Sprawę wykryła nasza mama.
Gdy byliśmy w szkole,dziewczynka,około 6 letnia córeczka ludzi,którzy sprowadzili sie do naszej wsi,chodziła i szukała,wołała kotka.
Musti przez dłuższy czas nie chciał w ogóle wychodzić z domu.
Pózniej uspokoił sie,był znów kochanym,grzecznym kotkiem.
Jego ulubionym zajęciem było przyglądanie się jak ojciec patroszy kurczaka,lub inny drób.
Oczywiście dostawał na końcu trochę mięska,ale to nie to go pociągało.
Siedział obok i był tak zafascynowany,że czasami wyciągał łapkę,jakby chciał pomóc.
Najwiekszą karą byłoby nie pozwolić mu uczestniczyć w tym zajęciu.
Którejś nocy musiał jednak wyjść,bo dał nam w prezencie dwa kocięta.Miał wtedy około roku.
Nie pamiętam co sie stało z drugim kociakiem,czy urodził sie martwy,czy umarł bo był słaby.Niestety lata okrywają niektóre rzeczy tajemnicą niepamięci.
Kociak miał około 10 dni,gdy przyjechała do nas kuzunka z dziećmi.

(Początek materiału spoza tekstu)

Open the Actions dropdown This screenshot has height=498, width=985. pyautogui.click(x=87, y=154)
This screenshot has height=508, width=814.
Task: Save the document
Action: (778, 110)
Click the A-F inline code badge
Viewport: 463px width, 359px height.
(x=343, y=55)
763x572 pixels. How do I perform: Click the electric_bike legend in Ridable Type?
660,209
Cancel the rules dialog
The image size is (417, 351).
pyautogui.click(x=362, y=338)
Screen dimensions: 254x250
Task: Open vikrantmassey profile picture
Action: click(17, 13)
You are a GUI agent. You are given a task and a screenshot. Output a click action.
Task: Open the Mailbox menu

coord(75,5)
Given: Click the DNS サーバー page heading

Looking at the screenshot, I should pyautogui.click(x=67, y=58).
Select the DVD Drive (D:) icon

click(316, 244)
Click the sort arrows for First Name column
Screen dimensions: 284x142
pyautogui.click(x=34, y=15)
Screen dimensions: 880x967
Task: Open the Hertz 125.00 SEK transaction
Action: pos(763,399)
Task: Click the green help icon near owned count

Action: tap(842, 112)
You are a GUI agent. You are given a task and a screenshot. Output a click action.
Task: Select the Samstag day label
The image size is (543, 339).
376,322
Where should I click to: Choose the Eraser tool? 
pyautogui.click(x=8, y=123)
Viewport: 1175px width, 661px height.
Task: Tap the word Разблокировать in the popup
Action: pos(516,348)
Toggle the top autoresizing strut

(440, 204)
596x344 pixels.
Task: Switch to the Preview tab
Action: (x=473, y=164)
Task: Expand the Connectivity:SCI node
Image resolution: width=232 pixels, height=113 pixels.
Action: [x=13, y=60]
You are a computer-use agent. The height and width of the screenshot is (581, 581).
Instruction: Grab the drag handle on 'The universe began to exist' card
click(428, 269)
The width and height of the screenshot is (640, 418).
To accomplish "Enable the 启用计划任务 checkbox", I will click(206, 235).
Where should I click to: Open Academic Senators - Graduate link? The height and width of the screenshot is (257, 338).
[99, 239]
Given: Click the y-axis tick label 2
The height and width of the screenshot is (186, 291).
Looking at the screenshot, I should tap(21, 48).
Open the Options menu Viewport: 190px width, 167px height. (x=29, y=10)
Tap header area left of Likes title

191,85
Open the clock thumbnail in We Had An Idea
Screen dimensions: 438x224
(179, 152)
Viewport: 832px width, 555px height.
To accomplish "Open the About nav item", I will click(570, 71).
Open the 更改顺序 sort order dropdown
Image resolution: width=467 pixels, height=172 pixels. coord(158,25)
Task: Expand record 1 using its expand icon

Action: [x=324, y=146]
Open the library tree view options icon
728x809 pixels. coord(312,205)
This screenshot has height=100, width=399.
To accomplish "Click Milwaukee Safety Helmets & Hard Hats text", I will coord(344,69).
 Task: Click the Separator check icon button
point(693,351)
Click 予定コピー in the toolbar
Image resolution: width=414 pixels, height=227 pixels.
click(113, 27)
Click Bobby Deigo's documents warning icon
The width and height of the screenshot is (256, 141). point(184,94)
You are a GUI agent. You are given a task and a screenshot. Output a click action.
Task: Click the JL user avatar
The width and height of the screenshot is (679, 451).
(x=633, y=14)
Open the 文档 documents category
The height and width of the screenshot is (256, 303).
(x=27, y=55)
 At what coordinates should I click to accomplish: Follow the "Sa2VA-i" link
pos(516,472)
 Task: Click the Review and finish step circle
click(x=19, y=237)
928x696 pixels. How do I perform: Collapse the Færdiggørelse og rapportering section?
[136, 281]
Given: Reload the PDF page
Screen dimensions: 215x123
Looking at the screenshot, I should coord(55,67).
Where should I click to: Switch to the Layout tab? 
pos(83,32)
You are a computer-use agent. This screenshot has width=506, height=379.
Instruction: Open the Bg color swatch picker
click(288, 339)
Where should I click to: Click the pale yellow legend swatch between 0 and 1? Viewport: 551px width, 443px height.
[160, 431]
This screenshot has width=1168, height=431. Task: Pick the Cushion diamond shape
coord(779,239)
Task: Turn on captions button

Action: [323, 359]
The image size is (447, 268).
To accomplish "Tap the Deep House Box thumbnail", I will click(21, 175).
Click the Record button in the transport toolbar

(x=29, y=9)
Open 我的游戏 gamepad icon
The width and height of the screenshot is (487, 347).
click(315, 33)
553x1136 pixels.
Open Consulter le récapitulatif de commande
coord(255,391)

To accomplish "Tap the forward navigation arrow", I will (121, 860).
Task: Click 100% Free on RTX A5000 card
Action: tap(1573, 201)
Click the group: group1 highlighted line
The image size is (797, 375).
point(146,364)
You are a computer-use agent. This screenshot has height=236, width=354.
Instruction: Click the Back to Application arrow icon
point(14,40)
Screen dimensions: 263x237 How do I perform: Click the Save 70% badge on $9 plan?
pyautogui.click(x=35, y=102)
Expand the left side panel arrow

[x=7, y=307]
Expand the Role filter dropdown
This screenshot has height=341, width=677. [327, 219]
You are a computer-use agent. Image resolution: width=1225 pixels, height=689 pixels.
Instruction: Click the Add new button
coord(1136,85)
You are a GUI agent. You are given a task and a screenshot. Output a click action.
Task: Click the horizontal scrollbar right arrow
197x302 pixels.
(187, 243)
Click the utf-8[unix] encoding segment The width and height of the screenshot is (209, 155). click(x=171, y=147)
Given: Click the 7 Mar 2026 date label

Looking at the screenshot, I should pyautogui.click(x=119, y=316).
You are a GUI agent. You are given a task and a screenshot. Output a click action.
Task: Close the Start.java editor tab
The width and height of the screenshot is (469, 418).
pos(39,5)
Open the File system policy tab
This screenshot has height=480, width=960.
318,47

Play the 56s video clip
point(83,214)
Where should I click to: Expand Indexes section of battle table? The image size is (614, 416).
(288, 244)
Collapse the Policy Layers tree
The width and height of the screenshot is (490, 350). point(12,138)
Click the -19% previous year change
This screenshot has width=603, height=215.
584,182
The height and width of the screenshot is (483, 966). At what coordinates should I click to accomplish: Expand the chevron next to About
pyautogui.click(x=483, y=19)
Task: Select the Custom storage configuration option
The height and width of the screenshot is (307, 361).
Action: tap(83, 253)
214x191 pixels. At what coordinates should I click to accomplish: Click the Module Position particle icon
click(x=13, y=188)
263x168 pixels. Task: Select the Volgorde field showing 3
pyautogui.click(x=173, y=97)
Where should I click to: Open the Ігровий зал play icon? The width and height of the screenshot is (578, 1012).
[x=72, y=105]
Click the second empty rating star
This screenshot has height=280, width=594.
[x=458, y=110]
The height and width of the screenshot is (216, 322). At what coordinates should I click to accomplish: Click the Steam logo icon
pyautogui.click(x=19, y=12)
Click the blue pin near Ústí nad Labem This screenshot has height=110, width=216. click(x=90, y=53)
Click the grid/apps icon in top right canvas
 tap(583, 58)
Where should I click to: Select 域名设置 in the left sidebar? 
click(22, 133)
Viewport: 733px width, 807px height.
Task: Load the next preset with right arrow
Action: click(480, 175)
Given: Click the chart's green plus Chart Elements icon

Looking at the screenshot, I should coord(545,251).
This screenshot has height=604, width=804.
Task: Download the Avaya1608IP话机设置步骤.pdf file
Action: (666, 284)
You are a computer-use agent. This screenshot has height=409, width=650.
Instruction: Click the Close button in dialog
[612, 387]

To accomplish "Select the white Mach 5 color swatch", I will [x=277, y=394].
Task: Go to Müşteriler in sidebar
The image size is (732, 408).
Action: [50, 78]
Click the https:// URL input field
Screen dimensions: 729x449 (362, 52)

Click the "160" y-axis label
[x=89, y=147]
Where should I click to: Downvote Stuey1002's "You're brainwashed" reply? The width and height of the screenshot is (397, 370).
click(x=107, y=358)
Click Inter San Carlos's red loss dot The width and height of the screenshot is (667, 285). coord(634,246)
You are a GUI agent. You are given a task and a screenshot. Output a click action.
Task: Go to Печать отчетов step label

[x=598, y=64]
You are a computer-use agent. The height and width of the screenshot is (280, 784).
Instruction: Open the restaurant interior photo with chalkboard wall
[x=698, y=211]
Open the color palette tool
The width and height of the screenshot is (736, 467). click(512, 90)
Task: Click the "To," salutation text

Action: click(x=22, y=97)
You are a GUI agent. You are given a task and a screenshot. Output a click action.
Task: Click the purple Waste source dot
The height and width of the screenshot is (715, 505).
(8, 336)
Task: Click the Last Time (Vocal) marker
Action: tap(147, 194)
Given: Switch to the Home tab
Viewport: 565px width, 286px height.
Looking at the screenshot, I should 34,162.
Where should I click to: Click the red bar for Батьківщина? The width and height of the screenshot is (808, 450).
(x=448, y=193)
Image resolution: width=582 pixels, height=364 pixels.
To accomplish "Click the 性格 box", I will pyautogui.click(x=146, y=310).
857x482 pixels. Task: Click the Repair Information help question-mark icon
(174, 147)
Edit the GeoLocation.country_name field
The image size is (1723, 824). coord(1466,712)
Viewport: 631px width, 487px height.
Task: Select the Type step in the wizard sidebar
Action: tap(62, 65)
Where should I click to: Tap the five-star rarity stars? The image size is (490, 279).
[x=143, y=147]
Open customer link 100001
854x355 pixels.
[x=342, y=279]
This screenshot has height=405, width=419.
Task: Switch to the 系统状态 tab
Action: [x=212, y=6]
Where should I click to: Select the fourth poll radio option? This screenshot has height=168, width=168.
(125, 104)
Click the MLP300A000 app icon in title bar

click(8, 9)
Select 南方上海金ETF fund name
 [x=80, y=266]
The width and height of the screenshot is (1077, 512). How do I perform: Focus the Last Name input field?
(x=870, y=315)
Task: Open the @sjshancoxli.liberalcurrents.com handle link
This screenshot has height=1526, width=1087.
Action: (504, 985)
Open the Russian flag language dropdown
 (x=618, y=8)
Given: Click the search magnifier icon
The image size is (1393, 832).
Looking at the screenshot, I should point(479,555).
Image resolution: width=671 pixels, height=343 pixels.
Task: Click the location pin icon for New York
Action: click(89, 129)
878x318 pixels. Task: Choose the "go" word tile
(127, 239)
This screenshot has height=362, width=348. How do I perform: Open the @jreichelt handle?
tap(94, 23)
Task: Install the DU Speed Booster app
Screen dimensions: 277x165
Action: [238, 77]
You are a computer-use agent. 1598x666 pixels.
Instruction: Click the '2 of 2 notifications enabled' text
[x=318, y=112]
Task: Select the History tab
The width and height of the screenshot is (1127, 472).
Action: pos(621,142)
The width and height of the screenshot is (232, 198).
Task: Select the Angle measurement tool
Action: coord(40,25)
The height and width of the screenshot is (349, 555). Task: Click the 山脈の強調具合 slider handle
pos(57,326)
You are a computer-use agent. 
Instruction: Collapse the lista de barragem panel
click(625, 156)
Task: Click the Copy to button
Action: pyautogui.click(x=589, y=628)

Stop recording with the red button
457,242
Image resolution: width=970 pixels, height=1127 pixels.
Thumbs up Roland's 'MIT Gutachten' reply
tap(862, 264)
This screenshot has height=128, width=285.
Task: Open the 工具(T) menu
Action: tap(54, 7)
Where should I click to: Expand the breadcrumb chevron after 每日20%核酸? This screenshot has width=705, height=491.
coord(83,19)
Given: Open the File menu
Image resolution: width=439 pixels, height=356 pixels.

Jej młodsza córka miała 7 lat i była bardzo podobna do dziewczynki,która przetrzymywała naszego Mustiego.
Ten sam wzrost,te same kucyki,podobny głosik.
Musti tak bardzo sie przestraszył,że zaczął wymiotować ze strachu,rzucał sie na ściany,miał obłęd w oczach.
Przenieśliśmy go do ostatniego,małego pokoiku wraz z kociakiem.
Miał tam spokój,lecz nie chciał jeść,znów wymiotował,a każde otwarcie drzwi,to był skok na ścianę.
Następnego dnia był bardzo słaby,umarł tego samego dnia,osieracając małe kociątko.
Czy muszę mówić jaka była nasza rozpacz
Myślę,że zawsze mieliśmy podświadomie żal do córki kuzynki,że przez nia straciliśmy Mustiego,chociaż nie była to oczywiście jej wina.
To prawda,że najbardziej związana byłam z Lucem,lecz historia Mustiego,tak dramatyczna,historia kotka,tak ukochanego przez wszystkich,sprawiła,że nie kryję łez.
Tam,za Tęczowym Mostem,Musti jest najgrzeczniejszym kocim aniołkiem.